The article which managed to catch the screengrab before Topshop took it down calls for discussion over whether such images are a risk for eating disorder, but such a discussion is not necessary: science has cleared up the matter [article sadly paywalled]. A large number of studies have been conducted to understand whether exposure to “thin-ideal” pictures in the media is linked to eating disorders. Some have found that it is, while others found that it is not. In order to work out what the “true” effect is, the authors in the study above took all of the available data and put it together in the same spreadsheet. This is called a meta-analysis, and basically means turning a lot of small studies into one huge study. The authors found that exposure to images in the media like the image Topshop thought appropriate to use was linked to body dissatisfaction, internalising the thin-ideal, and effects on eating behaviours and beliefs about food. In other words, these images are dangerous. While they may not be sufficient to trigger an eating disorder on their own, they are certainly a contributing factor. For Topshop to run such a picture is therefore highly irresponsible.
Not only could this picture possibly facilitate eating disorders, it also represents some fairly tired gender stereotypes, selling women the ability to look “ladylike”. “Ladylike” is one of those unpleasant words used to regulate women’s behaviour. Being ladylike is submission, being ladylike is to accept the role prescribed for you, and, apparently, being ladylike requires buying Topshop’s products. Make sure you stay polished, ladies! That the words were run next to that picture speaks volumes: to be ladylike is to be feeble, frail, fragile. It is not enough to capitulate to docile femininity. You have to buy your own oppression. It is, frankly, fraudulent.

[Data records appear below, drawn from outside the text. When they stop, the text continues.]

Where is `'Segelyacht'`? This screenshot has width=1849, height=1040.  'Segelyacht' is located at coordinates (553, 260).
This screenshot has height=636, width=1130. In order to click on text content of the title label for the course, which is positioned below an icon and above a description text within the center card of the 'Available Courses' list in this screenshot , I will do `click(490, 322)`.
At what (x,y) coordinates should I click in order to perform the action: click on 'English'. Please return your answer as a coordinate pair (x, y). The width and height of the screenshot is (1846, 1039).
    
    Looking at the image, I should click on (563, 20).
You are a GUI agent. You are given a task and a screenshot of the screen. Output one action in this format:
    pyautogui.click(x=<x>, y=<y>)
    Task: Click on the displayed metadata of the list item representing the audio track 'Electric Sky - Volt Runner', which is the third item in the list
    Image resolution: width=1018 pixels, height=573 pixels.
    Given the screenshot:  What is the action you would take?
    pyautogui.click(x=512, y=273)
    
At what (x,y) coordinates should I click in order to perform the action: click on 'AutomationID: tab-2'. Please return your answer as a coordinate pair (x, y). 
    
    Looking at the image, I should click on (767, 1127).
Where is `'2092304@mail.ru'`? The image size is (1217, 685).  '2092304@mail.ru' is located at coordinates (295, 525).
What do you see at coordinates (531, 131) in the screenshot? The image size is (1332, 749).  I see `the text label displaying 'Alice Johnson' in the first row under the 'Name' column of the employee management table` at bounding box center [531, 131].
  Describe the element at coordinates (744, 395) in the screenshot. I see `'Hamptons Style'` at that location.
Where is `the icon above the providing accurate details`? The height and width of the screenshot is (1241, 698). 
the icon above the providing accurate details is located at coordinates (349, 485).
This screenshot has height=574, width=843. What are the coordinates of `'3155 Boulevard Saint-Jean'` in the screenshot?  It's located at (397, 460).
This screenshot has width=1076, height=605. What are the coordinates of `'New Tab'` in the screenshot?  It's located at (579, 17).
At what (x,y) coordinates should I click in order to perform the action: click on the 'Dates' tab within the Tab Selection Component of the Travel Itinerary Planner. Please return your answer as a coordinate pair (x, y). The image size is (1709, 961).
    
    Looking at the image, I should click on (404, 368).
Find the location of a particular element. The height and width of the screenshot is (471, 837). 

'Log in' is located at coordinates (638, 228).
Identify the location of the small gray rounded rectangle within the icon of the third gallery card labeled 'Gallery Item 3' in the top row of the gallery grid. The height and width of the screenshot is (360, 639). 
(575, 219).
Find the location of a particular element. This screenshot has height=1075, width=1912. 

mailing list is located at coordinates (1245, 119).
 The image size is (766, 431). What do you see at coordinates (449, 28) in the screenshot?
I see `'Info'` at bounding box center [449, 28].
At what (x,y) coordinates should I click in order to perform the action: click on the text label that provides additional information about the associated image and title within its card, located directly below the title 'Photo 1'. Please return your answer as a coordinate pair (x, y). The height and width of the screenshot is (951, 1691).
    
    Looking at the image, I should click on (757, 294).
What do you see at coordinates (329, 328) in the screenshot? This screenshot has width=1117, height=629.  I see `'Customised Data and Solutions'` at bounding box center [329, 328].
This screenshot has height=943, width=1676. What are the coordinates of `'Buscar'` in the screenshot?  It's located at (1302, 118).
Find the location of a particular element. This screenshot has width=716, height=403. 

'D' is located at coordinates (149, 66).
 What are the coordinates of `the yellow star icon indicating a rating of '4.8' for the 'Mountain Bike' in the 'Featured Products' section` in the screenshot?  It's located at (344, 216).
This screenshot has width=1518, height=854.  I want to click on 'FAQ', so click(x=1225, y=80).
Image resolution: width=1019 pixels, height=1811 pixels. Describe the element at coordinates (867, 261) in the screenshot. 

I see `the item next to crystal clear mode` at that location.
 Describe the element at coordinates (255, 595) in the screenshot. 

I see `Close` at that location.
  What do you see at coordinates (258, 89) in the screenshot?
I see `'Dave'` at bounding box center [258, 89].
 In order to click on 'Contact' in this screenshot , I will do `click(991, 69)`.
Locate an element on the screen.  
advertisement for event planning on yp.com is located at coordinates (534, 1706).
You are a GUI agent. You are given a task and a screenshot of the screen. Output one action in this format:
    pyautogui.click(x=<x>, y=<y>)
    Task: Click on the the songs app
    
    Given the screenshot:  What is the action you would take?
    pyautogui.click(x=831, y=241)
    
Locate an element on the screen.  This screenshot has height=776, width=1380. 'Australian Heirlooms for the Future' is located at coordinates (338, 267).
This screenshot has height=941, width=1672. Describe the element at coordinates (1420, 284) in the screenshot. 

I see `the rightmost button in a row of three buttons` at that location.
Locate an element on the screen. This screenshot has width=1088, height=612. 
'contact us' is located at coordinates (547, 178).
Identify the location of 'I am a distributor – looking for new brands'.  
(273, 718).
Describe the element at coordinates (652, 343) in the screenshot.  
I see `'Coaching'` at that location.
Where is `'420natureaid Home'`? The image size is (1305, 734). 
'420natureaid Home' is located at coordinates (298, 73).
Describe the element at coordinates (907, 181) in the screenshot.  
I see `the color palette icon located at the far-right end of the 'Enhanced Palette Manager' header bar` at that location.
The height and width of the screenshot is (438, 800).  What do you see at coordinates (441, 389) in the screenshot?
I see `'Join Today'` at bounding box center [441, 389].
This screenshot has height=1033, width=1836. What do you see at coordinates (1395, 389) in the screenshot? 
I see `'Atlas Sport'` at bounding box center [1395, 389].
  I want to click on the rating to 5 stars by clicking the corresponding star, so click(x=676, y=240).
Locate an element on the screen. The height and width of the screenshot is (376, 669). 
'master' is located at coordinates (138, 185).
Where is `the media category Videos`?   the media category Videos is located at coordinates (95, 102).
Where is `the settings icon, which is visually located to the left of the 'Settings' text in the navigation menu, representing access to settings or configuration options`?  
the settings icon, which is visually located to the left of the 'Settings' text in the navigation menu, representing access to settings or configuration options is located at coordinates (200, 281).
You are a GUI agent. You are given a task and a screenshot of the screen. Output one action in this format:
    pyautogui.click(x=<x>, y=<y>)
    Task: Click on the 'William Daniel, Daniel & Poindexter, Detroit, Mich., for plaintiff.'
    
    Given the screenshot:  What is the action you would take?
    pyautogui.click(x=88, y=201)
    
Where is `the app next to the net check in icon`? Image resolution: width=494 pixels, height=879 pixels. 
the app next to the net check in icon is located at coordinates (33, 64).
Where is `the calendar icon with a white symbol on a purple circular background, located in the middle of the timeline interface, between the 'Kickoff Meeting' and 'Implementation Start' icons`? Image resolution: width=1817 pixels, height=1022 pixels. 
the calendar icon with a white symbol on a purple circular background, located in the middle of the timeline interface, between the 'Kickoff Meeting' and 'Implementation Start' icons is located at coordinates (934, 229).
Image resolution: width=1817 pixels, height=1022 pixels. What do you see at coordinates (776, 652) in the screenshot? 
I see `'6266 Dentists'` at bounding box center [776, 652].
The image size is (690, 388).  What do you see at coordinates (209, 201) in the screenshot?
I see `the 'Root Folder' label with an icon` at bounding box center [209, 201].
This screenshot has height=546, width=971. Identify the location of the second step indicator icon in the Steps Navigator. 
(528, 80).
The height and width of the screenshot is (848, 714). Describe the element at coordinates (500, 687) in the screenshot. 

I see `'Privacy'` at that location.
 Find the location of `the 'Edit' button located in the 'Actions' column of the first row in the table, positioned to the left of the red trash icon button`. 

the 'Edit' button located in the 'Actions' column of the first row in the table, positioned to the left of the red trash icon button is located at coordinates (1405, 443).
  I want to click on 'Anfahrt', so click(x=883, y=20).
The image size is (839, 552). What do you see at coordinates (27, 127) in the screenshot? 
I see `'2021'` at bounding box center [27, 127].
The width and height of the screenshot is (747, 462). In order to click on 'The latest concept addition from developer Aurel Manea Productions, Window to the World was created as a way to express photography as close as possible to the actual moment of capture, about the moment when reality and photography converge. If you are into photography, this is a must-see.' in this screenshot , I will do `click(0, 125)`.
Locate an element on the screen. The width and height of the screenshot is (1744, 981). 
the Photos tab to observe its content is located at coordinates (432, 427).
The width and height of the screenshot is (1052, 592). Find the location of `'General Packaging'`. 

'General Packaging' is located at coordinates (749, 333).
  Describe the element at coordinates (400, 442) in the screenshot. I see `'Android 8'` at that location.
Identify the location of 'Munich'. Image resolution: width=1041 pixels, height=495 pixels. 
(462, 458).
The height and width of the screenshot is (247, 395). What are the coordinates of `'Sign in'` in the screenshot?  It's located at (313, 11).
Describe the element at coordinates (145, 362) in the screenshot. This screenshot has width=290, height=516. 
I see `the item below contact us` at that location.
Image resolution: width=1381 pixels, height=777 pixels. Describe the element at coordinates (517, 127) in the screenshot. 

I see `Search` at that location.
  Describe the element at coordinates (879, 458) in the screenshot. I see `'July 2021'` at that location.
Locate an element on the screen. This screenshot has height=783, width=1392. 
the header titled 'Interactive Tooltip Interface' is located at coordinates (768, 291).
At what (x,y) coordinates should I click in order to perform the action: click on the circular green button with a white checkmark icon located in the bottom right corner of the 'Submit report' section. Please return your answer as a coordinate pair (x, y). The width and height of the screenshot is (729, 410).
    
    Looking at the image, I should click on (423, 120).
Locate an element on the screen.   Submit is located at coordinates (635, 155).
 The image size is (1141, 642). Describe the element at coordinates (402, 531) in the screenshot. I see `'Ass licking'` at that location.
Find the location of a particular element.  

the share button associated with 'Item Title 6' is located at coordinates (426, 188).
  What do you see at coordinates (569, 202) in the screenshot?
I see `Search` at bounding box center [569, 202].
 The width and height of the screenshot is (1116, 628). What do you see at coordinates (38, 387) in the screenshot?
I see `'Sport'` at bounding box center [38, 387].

But perhaps you don’t care about how Topshop is a case study in the interplay between the foul side of capitalism and murky misogyny, with just a splash of dangerous body policing. Maybe you don’t care because this sort of thing doesn’t bother you much. Perhaps you don’t care because it is not like Topshop is the only company doing this. Let’s face it, they’re all at it. We just have the numbers and brazen evidence for Topshop. Even if you don’t care, there is still reason enough to hate Topshop.
Their products are really awful quality and terrible value for money. They are not built to last. They are horribly overpriced for what you get. I should know. Before I declared Topshop my nemesis, I bought clothes from there. It was always dimly disappointing.
I cannot go in there any more. I have participated in UK Uncut actions in Topshop, I have tweeted vitriol about them with my name and my face, and the last time I tried to enter a Topshop I was told politely by security to leave. By Topshop security’s standards, I understand that this was fairly lenient treatment.
I do not feel a sense of loss. I do not feel like I am missing out on their sub-par clothing, or their Stone Age attitude towards women or the opportunity to donate to Philip Green’s yacht fund.
If anything, I am relieved. I do not have to waste my energy on a boycott.